Reason for the procedure: Canaloplasty surgery is undertaken when the entire external canal requires reconstruction to
- Overcome congenital or birth abnormalities.
- Treat external canal disease.
- Treat complications of previous surgery or other situations.
- Remove localized ear canal tumors.
- Fit some specialized forms of hearing aids or for other anatomic purposes.
The causative situation usually results in the absence or destruction of the normal canal skin. Unlike other bodily skin, this tissue has the ability to grow out, along the canal, to self-clean the area. This function is lost if the skin is irreversibly damaged when the canal must be grafted with fine grafts from elsewhere. As a result, fine shedding of the dead skin gradually occurs. This requires occasional cleaning, and the canal should be slightly widened to aerate the site to prevent humidity and infection.

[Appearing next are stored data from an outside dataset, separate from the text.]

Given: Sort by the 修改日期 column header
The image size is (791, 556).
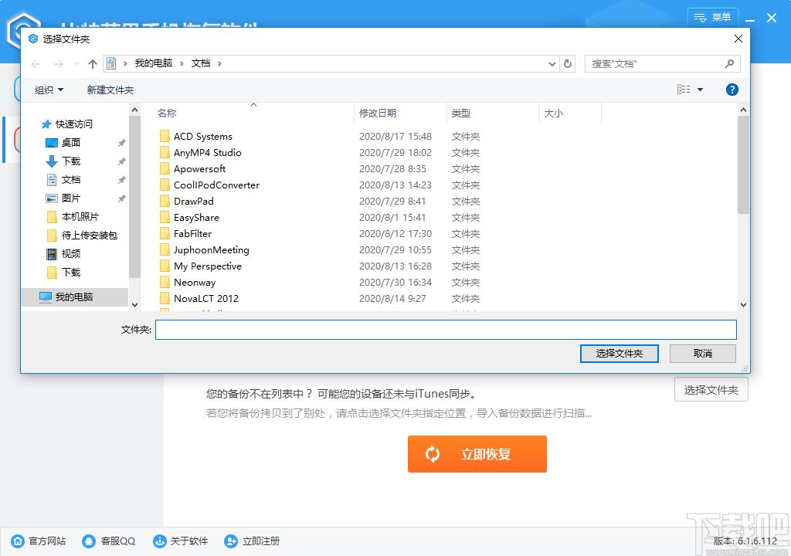Looking at the screenshot, I should tap(378, 114).
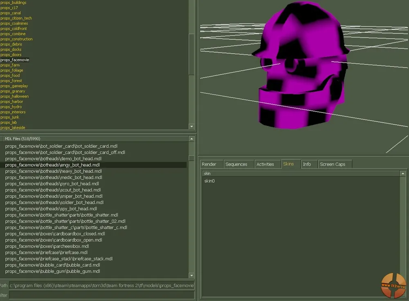Select the props_gameplay folder
Screen dimensions: 409x301
14,86
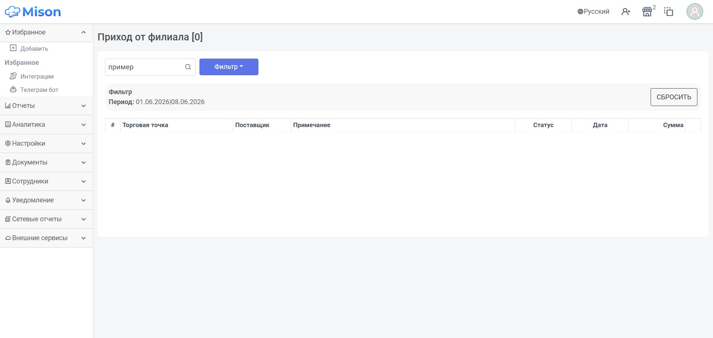Switch language via Русский selector
This screenshot has width=713, height=338.
tap(593, 11)
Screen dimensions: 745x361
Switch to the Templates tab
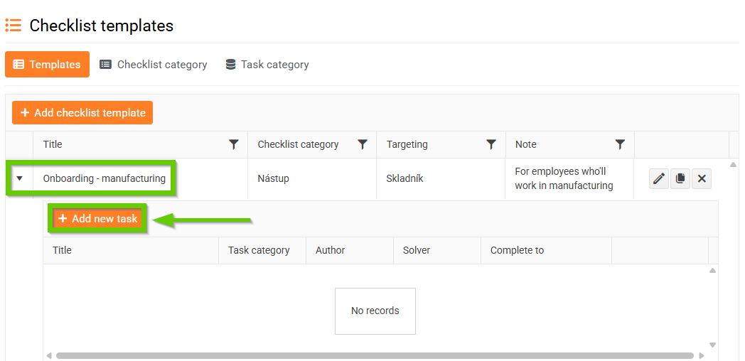click(x=47, y=65)
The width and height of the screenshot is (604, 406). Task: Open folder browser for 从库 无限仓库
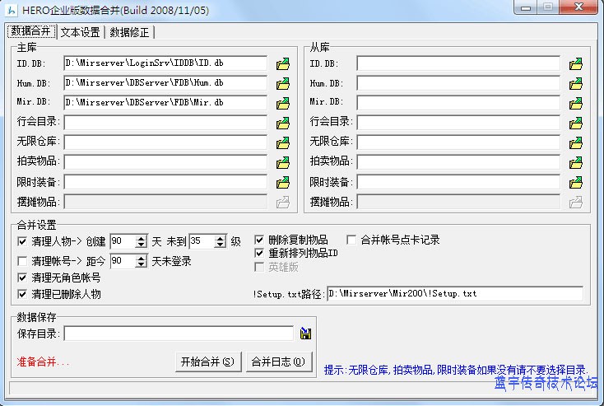pyautogui.click(x=576, y=142)
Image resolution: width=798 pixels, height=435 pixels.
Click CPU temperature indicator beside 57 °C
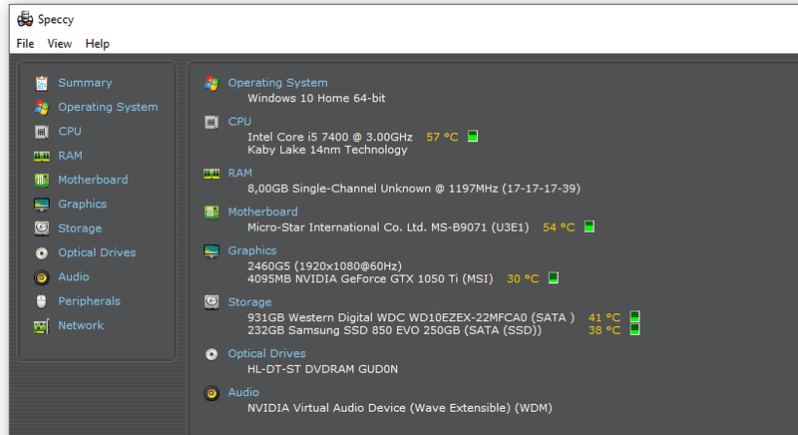473,136
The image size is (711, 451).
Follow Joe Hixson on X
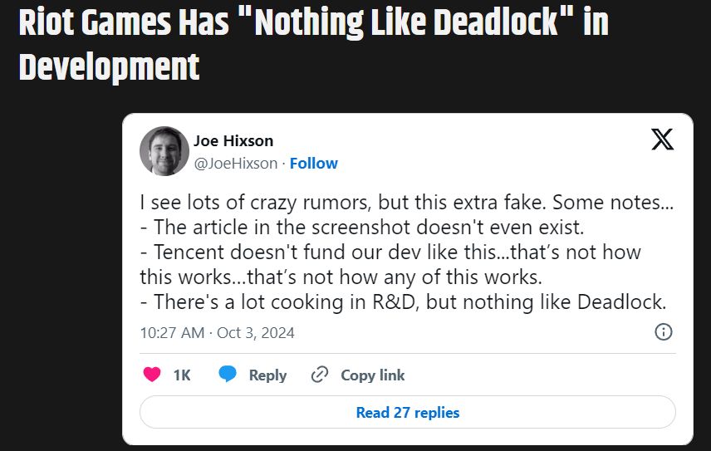(313, 163)
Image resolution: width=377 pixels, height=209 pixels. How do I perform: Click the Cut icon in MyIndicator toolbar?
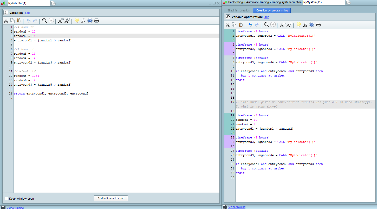pyautogui.click(x=6, y=21)
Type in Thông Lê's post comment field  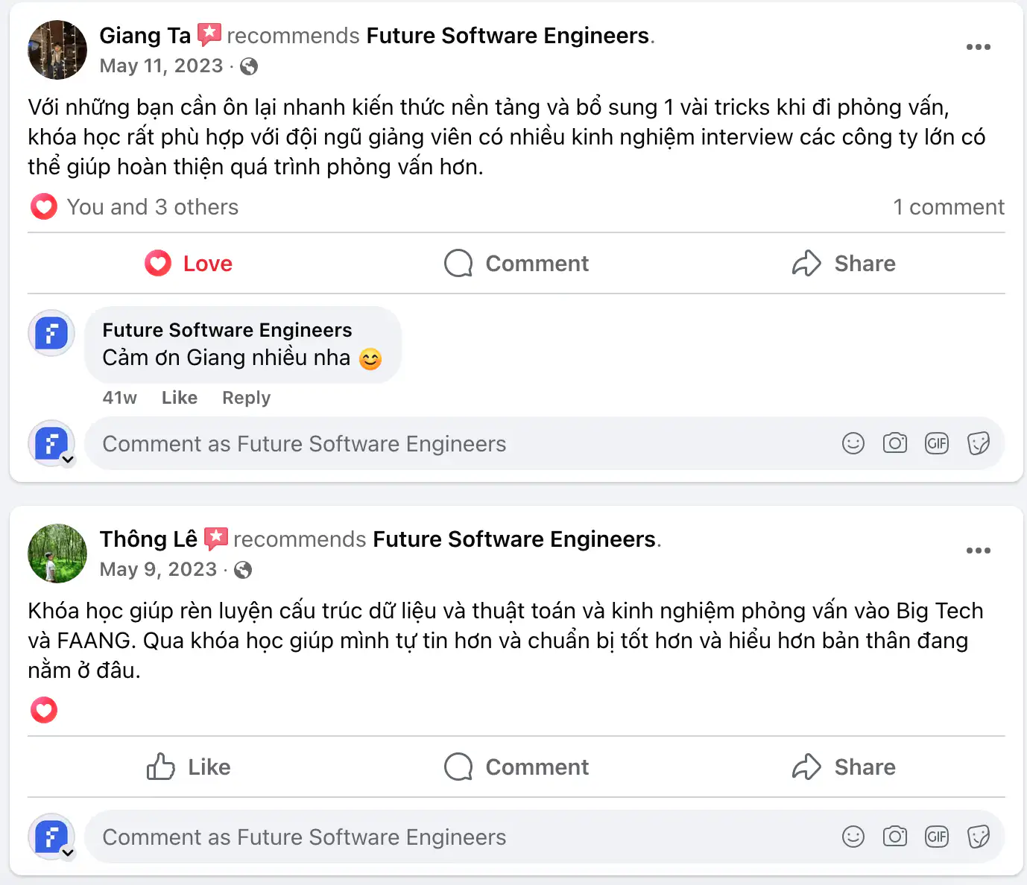tap(447, 837)
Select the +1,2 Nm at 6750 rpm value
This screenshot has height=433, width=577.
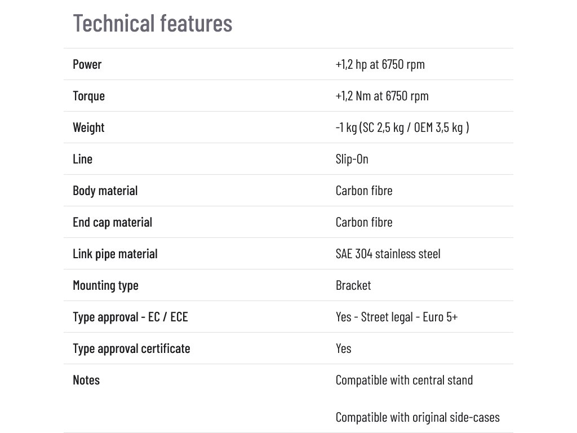coord(381,96)
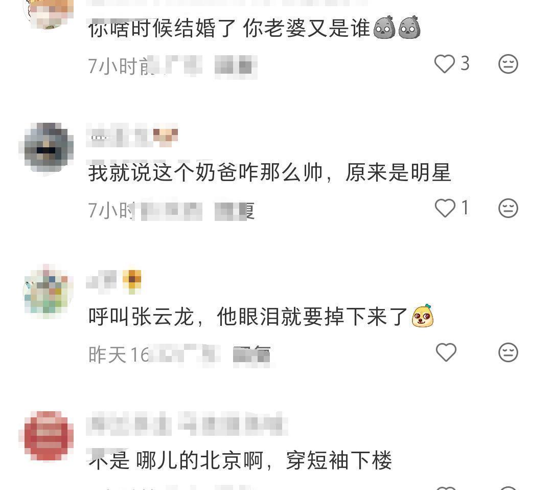The height and width of the screenshot is (490, 552).
Task: Dislike the 呼叫张云龙 comment
Action: tap(508, 352)
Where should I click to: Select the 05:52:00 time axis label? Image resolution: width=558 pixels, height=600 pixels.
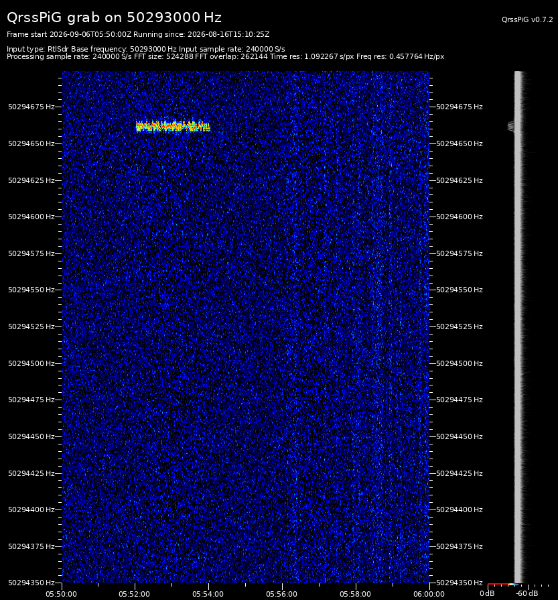tap(134, 594)
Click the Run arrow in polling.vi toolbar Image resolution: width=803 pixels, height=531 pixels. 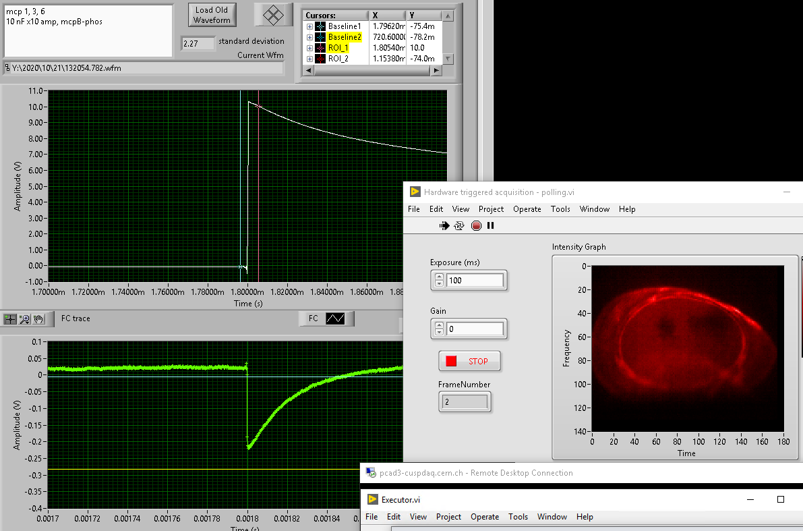[x=444, y=226]
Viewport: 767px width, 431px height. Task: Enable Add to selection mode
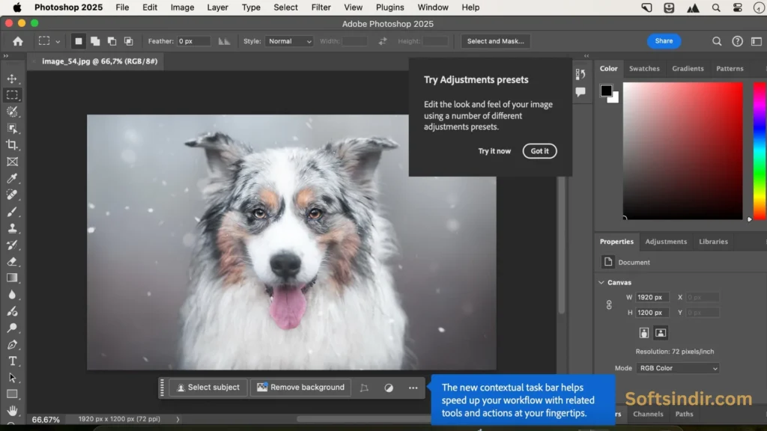(x=95, y=41)
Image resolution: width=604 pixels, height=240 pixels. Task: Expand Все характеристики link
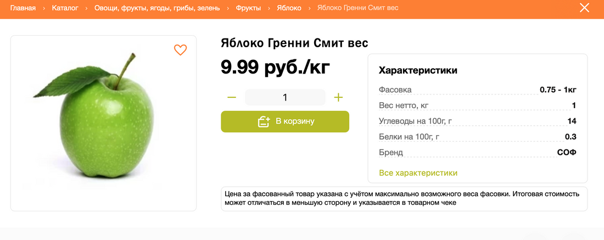click(418, 173)
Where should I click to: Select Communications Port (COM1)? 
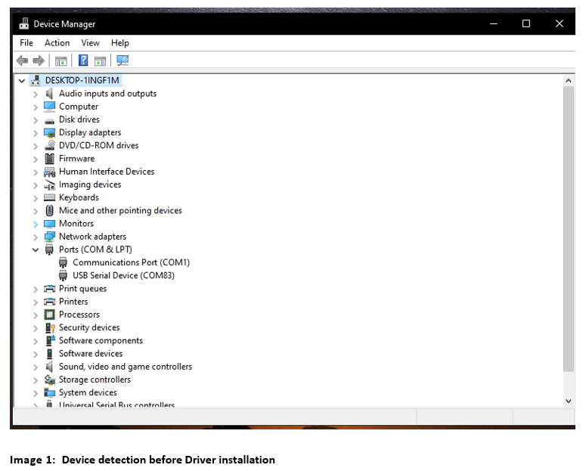[131, 262]
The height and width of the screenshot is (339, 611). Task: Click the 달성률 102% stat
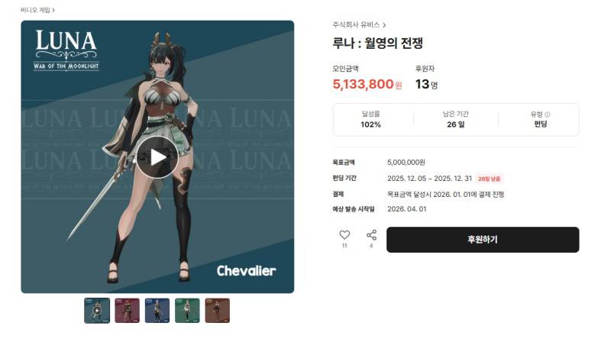click(370, 120)
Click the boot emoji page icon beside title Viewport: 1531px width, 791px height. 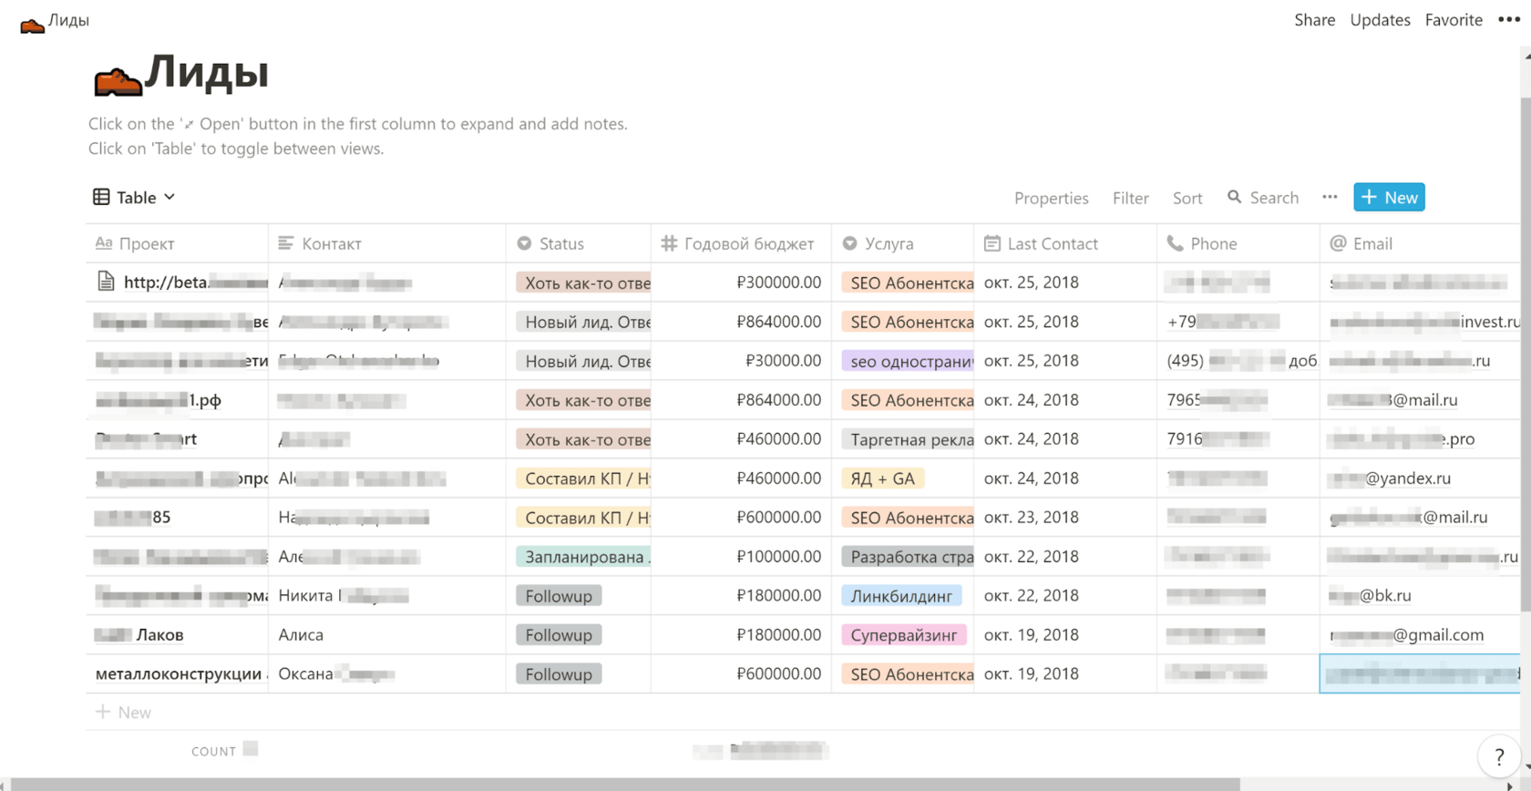pos(118,80)
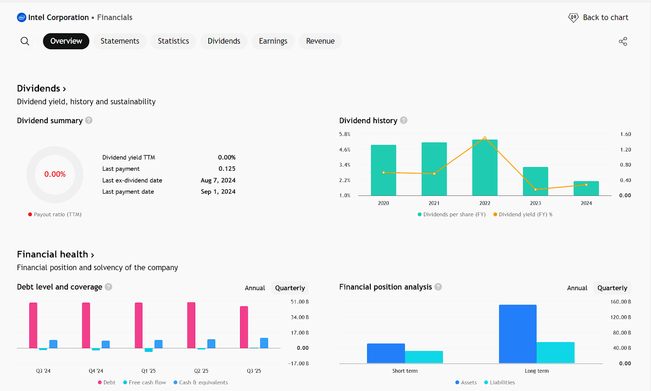Open Debt level and coverage help icon
Viewport: 651px width, 391px height.
click(109, 287)
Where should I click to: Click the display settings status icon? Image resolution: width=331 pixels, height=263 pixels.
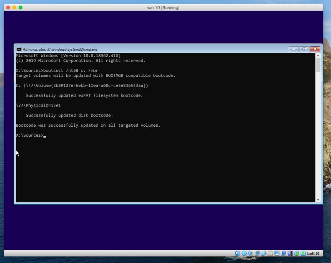point(276,253)
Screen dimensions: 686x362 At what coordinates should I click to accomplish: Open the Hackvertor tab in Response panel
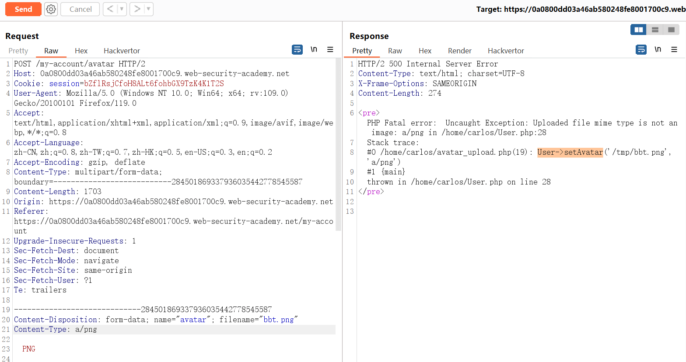pyautogui.click(x=506, y=51)
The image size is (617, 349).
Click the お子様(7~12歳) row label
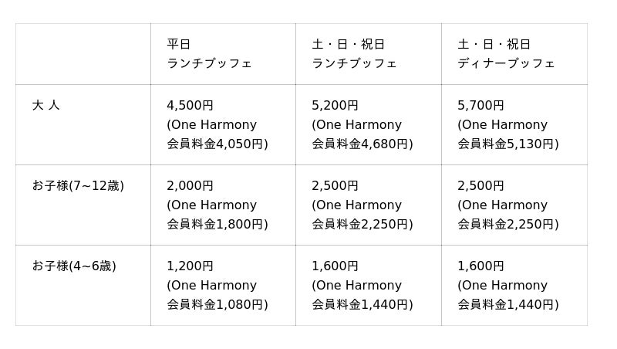pos(78,185)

When done alone, the goal of this operation is to widen the ear canal to facilitate cleaning, reduce the number of external ear infections, and prevent wax impaction. This operation is often done in connection with a tympanoplasty and mastoidectomy.
Risks of canaloplasty surgery are as follows:
- Abnormal skin healing
- Pain and infection at the site of surgery
- Abnormal surgical wound healing
- Nausea
- Diarrhea
- Hearing difficulties
- Dizziness
- Ringing in ears
- Facial nerve paralysis
- Eardrum perforation
Depending on the individual and how successful the surgery turned out, a revision surgery (or second surgery) may have to be performed. Keep in mind though that as we age, our hearing naturally degrades.
Recovery: The goal in the reconstruction of the canal and hearing is to deliver the best results with the greatest certainty and minimal distress. However, in surgery, there are no guarantees of success.
- Analgesics will be given both in the hospital and supplied at discharge.
- Antibiotics will be prescribed and provided prior to discharge.
- Rest is very important after the surgery.
- Recovery varies from person to person. Returning to normal activities and work maybe after a few days unless dizziness or other problems intervene.
- The ear canal dressings are removed 3 weeks after surgery, and the ear is reviewed after that.
- Audiology is undertaken at 2 months.
- Subsequent reviews occur on an individual basis. Once having canaloplasty, the patient will have to have their ears cleaned every 6 months to once per year. The newly reconstructed ear canal will tend to slough off the dead skin cells, and these dead skin cells (or debris) will need to be removed to maintain optimal hearing. An ENT surgeon can perform what is called a “deep microscopic” ear cleaning to remove the dead skin cells.